Every time we want to reference the city in our code, we need to use the indexing on the cities list. Unfortunately, this will cause programming errors when we are building the city_url because it adds the index, not the city name, to the city_url. To fix this issue, we need to create another for loop to get the city from the cities list.

Instead of using two for loops, we can use the enumerate() method as an alternative way to iterate through the list of cities and retrieve both the index, and the city from the list. The syntax for the enumerate() method is the following:

for i, item in enumerate(list):

Let's use the enumerate() method to get the index of the city for logging purposes and the city for creating an endpoint URL. Add the following code below our counters.

In [11]:
# Create the for loop with the enumerate() method and reference the index and the city in the list.
    # Use the enumerate() method to get the index of the city for logging purposes and the city for creating an endpoint URL as an alternative 
    # way to iterate through the list of cities and retrieve both the index, and the city from the list.
for i, city in enumerate(cities):    
    
    # Group cities in sets of 50 for logging purposes.
        #In the conditional statement, we check if the remainder of the index divided by 50 is equal to 0 and if the index is greater than or equal to 50. 
        # If the statement is true, then the set_count and the record_count are incremented by 1.
    if (i % 50 == 0 and i >= 50):
        # % is modulo operation in python for example expression "5 mod 2" would evaluate to 1, because 5 divided by 2 has a quotient of 2 and a remainder of 1, while "9 mod 3" would evaluate to 0,
        set_count += 1
        record_count = 1
        
    # Create endpoint URL with each city.
        # Inside the conditional statement, we create the URL endpoint for each city, as before.
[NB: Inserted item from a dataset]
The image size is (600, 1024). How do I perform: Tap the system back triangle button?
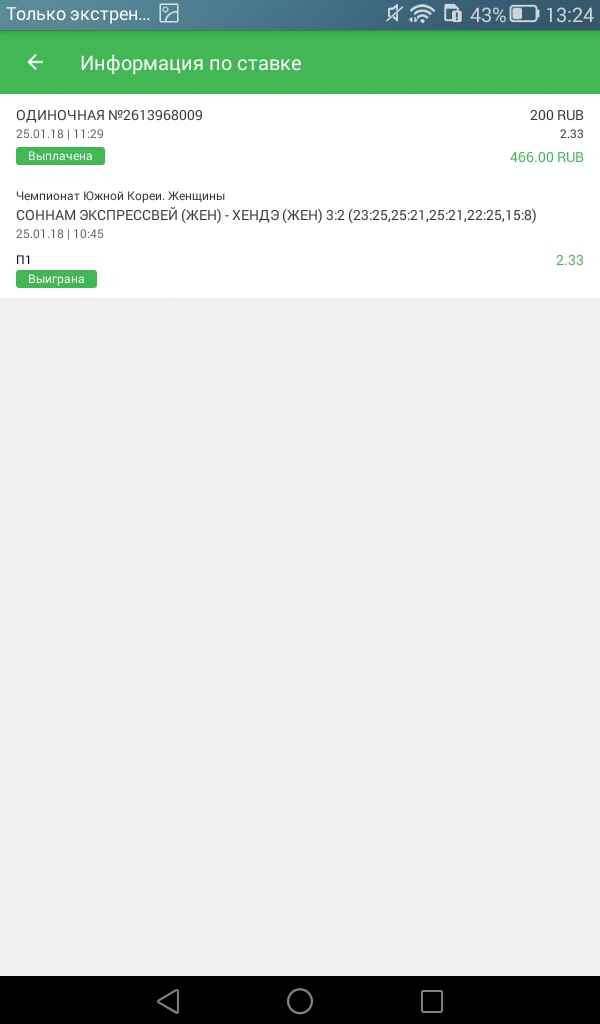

However, we are removing the blank spaces in the city name 
        # and concatenating the city name with, city.replace(" ","+"). This will find the corresponding weather data for the city instead of finding the weather data for the first part of the city name.
            # Compare the URLs for Cabo (Links to an external site.) and Cabo San Lucas
    city_url = url + "&q=" + city.replace(" ","+")

    # Log the URL, record, and set numbers and the city.
        # Add a print statement that tells us the record count and set count, and the city that is being processed.
#     print(f"Processing Record {record_count} of Set {set_count} | {city}")
    # Add 1 to the record count.
    record_count += 1

### 7. Handle API Request Errors with try-except Blocks

We have handled request errors for getting the response from a valid city with an API call using conditional statements. Now we'll learn how to handle errors while parsing weather data from a JSON file.
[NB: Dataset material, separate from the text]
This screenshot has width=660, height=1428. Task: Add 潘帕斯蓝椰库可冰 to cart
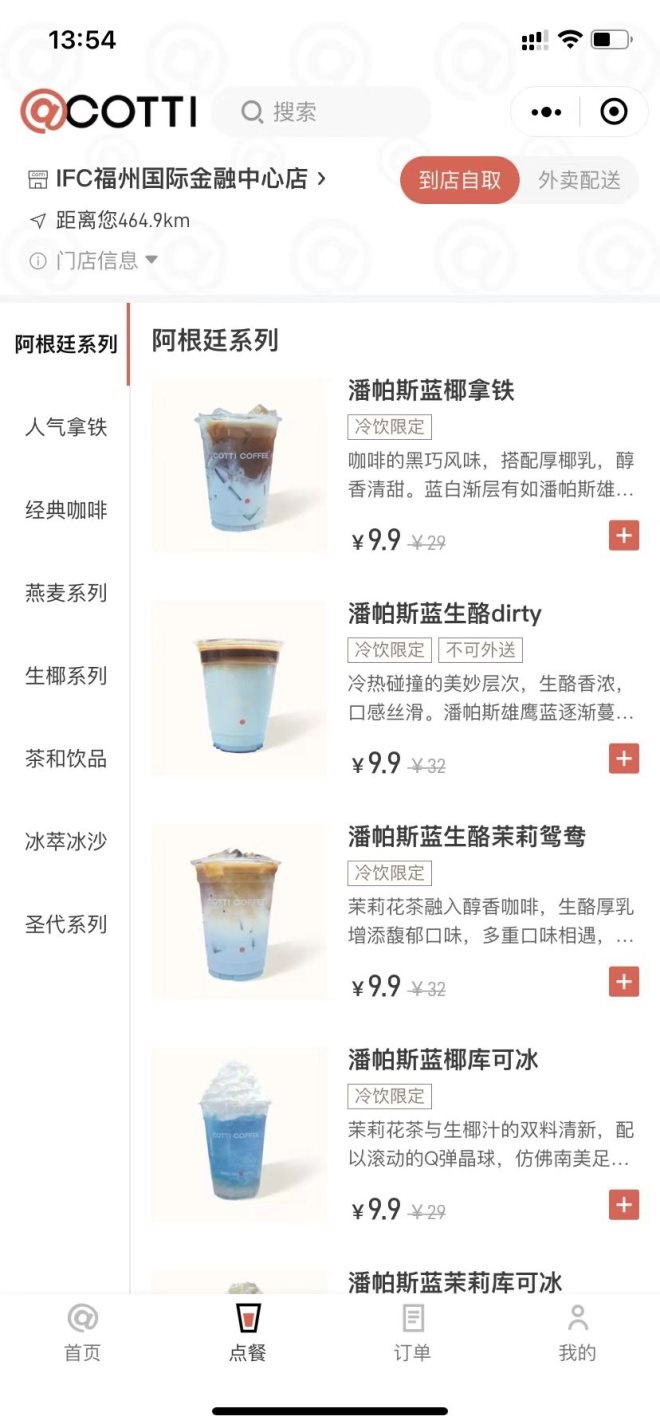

We'll add a try-except block to our code to prevent the API request from stopping prematurely if the city_weather request isn't a valid response. If the request isn't valid, the code will not find the first item requested, which is the dictionary "coord" with the code city_lat = city_weather["coord"]["lat"], and skip the city and continue to run.

The try-except block has similar syntax and structure as the if-else statement. The basic format is as follows:

try:
  Do something
except:
  print("An exception occurred")
  
  
We can add a try-except block to our code and, below the tryblock, we will parse the data from the JSON file and add the data to the cities list.

Let's add a try block. Then, below the try block, do the following:
1. Parse the JSON file.
2. Assign variables for each piece of data we need.
3. Add the data to the cities list in a dictionary format.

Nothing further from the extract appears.